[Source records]

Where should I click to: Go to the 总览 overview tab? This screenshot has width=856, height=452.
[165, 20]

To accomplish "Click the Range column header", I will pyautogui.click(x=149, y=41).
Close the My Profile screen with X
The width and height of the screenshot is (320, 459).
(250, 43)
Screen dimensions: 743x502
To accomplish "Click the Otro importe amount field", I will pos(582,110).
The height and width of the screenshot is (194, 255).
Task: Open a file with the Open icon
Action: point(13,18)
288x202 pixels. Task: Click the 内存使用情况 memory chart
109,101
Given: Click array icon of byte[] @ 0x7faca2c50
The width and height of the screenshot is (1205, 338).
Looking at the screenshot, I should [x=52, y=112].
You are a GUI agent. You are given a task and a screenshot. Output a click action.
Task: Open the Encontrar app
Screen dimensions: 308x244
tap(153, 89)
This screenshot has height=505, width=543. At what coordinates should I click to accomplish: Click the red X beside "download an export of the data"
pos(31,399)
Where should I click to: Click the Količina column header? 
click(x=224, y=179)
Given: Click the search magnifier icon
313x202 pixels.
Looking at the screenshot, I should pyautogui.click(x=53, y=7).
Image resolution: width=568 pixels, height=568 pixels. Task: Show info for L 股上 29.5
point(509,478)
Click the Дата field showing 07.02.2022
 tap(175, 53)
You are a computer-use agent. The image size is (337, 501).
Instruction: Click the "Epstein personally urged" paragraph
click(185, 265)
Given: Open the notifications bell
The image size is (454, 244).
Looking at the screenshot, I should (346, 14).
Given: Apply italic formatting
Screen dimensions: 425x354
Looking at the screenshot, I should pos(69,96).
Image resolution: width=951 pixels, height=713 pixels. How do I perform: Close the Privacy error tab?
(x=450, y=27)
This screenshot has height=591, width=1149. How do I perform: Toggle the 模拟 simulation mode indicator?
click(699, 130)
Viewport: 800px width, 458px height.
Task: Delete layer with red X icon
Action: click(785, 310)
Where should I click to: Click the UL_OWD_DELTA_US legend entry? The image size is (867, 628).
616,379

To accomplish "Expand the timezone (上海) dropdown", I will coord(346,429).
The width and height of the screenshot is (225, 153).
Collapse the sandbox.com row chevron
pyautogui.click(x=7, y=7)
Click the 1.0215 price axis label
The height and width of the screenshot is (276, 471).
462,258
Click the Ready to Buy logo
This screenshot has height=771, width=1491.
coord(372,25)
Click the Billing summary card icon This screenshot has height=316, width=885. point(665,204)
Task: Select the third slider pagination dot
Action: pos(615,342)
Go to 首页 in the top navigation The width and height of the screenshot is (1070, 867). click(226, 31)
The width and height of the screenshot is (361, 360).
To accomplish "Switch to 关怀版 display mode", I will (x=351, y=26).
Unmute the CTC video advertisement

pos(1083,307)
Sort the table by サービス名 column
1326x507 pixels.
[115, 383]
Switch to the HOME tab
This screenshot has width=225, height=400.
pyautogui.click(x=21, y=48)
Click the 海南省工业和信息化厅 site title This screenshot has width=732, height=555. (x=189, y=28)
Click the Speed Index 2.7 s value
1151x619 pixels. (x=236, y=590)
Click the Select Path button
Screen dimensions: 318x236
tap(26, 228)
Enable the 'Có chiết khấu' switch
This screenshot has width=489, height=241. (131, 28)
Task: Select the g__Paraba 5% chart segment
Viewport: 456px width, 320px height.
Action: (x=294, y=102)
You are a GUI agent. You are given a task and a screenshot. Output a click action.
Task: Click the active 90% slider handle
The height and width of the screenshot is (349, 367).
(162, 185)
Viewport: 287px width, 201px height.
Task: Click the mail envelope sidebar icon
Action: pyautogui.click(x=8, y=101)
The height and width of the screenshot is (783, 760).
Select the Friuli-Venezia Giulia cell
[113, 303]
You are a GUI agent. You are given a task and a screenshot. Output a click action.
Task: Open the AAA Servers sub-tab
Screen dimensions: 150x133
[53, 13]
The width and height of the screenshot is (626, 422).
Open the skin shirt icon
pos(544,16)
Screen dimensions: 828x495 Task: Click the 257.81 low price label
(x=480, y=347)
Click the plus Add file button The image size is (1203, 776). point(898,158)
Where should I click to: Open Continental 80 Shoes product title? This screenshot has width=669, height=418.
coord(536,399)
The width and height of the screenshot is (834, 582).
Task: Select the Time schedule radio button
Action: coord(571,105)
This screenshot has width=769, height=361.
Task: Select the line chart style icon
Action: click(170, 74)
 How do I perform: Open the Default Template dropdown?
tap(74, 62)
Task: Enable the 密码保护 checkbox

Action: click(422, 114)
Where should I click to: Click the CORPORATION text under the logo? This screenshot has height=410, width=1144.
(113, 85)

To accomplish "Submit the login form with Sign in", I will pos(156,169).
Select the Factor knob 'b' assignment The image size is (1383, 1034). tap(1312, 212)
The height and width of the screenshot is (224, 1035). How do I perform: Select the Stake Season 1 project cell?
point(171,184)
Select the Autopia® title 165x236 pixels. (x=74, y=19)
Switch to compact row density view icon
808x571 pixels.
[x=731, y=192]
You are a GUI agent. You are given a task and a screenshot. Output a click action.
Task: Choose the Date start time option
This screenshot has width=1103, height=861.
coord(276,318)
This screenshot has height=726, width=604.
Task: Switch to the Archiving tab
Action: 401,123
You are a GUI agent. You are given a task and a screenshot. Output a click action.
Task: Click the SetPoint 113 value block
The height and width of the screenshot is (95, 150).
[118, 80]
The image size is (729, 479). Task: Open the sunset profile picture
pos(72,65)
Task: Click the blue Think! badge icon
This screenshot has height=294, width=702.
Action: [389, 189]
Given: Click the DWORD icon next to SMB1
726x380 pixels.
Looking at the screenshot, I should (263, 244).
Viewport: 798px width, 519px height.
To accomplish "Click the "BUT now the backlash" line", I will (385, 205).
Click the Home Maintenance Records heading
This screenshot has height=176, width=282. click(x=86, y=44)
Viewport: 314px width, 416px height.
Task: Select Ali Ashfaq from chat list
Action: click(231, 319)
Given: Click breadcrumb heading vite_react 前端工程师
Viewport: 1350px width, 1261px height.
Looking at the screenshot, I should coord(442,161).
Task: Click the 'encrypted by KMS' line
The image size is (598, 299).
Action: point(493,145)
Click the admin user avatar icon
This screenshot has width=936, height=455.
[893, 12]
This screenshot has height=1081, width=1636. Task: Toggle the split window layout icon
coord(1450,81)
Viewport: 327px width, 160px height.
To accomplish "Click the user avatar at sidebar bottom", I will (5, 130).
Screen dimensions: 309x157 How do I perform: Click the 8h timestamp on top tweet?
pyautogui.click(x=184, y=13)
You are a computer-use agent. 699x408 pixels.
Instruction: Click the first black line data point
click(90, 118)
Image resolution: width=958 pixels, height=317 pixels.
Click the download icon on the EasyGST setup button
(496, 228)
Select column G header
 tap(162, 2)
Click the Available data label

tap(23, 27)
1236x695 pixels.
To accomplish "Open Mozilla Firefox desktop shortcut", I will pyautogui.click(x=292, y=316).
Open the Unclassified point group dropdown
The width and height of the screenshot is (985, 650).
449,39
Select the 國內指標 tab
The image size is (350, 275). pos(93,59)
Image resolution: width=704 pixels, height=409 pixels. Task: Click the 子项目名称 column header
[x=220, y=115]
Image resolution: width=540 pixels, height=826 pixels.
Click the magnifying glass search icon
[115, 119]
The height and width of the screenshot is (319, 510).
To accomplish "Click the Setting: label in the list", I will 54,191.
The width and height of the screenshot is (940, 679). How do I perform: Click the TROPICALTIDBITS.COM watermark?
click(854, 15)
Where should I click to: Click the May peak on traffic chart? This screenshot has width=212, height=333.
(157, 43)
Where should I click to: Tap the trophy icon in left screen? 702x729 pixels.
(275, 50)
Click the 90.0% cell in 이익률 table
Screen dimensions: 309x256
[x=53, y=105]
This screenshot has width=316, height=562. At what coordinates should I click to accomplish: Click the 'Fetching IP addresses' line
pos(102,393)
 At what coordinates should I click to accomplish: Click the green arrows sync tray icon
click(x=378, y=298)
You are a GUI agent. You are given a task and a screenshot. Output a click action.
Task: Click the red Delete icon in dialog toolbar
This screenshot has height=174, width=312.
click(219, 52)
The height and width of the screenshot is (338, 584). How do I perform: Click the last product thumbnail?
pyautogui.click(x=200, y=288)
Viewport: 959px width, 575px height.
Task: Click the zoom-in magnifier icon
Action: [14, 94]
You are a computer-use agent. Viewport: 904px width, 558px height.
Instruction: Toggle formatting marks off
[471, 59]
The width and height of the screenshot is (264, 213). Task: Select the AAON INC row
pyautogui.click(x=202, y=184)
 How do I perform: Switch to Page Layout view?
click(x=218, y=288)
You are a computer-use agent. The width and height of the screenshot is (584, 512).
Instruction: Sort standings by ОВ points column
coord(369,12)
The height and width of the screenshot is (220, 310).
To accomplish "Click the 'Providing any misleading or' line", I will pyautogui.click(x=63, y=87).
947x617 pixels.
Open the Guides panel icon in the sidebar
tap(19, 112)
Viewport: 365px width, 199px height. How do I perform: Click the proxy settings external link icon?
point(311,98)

WORK TASK | Among the records above, repeat exactly the line with "Given: Click array", the line with "Given: Click the search magnifier icon", and every line in between, and only those.

PROBLEM SOLUTION |
Given: Click array icon of byte[] @ 0x7faca2c50
The width and height of the screenshot is (1205, 338).
Looking at the screenshot, I should [x=52, y=112].
You are a GUI agent. You are given a task and a screenshot. Output a click action.
Task: Open the Encontrar app
Screen dimensions: 308x244
tap(153, 89)
This screenshot has height=505, width=543. At what coordinates should I click to accomplish: Click the red X beside "download an export of the data"
pos(31,399)
Where should I click to: Click the Količina column header? 
click(x=224, y=179)
Given: Click the search magnifier icon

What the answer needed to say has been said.